2019 was a rough year for European banks.
Setting aside the problems of Deutsche Bank, this spring, a scandal that started in a remote outpost on the frontiers of capitalism - the Estonian branch of Danske Bank, Denmark's largest lender - infected some of the biggest banks in Scandinavia, and exposed the holes in the European banking system that, for years, had been routinely exploited by criminals and corrupt politicians in the CIS.
Late last year, we learned about the troubles at Danske Bank, which allowed roughly $230 billion in potentially tainted money to flow through its now-shuttered Estonian branch. Indeed, the business, which Danske inherited during the takeover of Sampo Bank, had always been lucrative. For years, the bank's leaders had deliberately ignored it, fearing that scrutiny would uncover...welll...exactly what was uncovered. But that changed in 2018.
In the spring, the scandal spread to Swedbank and Nordea (the latter is the biggest bank in Scandinavia). Local regulators, as well as the DoJ, SEC and New York State, are still investigating the wrongdoing. Some of the investigations are said to have originated with the massive leak of client information from Panamanian offshore law firm Mossack Fonseca back in April 2016.
Now, Bloomberg reports, regulators in Tallin, Riga and Vilnius are opening up a new front in the war against money laundering in the European periphery: They're targeting payment service providers, which sometimes help criminals send money around the world at low costs, in addition to their state purpose of facilitating e-commerce.
We get the sense that the story was probably leaked to Bloomberg by regulators in the Baltic states, who are understandably trying to burnish their reputations after the string of banking scandals originating in the region. But many analysts and experts have argued that it's the broader European banking system, with its fractured system of oversight, that enables criminals to abuse the system.
And by exploiting one of the hottest trends in fintech, it shows that criminals are good at staying one step ahead of regulators.
Police in Estonia arrested the employees of GFC Good Finance Company this month over allegations of money laundering and embezzlement. GFC, which once controlled more than half of the $200 million market, had its license withdrawn earlier this year after authorities alleged that it had "seriously" violated KYC procedures.
In Lithuania, the central bank fined payment company MisterTango UAB $270,000 for violating AML and counter-terrorist financing rules in what authorities said was its third breach since 2016.

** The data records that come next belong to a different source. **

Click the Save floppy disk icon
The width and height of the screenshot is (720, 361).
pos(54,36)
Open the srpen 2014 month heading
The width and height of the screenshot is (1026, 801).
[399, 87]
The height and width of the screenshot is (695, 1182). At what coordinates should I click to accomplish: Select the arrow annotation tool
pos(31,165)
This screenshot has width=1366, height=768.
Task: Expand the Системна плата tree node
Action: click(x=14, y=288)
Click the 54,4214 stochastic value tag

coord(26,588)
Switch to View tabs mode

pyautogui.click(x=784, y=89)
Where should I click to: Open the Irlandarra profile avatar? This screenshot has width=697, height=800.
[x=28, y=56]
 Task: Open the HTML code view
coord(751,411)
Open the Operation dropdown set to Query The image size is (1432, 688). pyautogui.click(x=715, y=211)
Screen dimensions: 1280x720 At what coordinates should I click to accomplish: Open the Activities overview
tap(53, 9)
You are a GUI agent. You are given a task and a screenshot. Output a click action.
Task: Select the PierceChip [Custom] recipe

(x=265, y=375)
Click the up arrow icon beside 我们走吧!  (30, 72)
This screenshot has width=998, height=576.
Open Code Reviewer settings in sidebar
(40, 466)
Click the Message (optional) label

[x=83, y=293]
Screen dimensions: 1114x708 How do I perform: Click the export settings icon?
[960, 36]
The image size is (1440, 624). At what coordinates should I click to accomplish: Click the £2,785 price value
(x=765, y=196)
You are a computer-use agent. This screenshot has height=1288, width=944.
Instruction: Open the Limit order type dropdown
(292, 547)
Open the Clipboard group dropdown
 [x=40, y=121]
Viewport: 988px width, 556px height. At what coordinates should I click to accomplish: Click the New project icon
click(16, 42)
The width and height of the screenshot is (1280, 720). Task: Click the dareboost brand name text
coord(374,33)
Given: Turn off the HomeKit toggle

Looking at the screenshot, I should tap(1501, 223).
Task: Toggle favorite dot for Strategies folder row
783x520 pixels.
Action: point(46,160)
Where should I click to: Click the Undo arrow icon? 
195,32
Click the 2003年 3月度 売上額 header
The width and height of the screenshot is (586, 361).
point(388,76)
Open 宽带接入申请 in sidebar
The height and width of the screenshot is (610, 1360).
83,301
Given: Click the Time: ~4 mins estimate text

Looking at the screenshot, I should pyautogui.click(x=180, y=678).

Regulators in Latvia are concerned that some local companies service clients with questionable backgrounds because of systemic weaknesses in banks' client-vetting systems.
As one regulator said, criminals need to clean their money somehow.
"Funds likely received through crime must be legalized somehow," said Krista Aas, representing the criminal police. "Using payment services is ideal for this."
Those fears are still evident today.
"E-money institutions and payment companies are a really big danger," Ilze Znotina, head of Latvia’s Financial Intelligence Unit, said in September.
But it looks like European regulators are trying to send a message: This door is also closed.